- _ASSIGNED TASK_: From the records below, transcribe only the lines running from the one with "[Instagram] (21, 2456)" through the one with "メニュー (382, 50)". Keep both of those end lines.

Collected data
------
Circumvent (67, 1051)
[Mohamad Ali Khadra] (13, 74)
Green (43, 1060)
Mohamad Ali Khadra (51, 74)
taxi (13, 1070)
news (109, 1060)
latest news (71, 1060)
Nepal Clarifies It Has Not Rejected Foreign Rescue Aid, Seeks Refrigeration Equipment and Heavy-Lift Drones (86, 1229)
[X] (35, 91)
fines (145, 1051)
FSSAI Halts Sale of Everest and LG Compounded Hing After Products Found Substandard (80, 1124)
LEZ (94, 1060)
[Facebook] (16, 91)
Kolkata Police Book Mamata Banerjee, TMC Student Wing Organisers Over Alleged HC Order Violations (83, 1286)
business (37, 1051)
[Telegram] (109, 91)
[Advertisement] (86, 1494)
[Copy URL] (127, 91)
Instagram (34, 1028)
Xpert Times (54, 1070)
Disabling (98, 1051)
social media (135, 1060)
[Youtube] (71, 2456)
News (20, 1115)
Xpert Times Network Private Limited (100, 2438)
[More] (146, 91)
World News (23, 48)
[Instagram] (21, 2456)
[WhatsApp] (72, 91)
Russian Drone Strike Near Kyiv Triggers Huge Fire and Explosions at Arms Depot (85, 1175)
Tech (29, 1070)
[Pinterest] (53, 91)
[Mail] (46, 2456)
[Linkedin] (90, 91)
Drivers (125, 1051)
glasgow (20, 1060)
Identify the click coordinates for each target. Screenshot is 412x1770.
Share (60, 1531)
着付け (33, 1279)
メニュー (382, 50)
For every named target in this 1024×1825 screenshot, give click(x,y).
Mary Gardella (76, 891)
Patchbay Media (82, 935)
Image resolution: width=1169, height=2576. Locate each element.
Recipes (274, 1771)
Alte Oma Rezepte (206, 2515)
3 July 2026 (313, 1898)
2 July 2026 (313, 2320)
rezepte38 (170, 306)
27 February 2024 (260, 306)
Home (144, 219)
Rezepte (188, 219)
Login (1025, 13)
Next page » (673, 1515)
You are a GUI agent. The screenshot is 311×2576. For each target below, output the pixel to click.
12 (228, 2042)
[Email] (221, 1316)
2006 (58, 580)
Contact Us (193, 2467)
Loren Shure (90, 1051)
------
- _EXERCISE RESPONSE_:
[Instagram] (21, 2456)
[WhatsApp] (72, 91)
Russian Drone Strike Near Kyiv Triggers Huge Fire and Explosions at Arms Depot (85, 1175)
Tech (29, 1070)
[Pinterest] (53, 91)
[Mail] (46, 2456)
[Linkedin] (90, 91)
Drivers (125, 1051)
glasgow (20, 1060)
Identify the click coordinates for each target. Screenshot is 412x1770.
Share (60, 1531)
着付け (33, 1279)
メニュー (382, 50)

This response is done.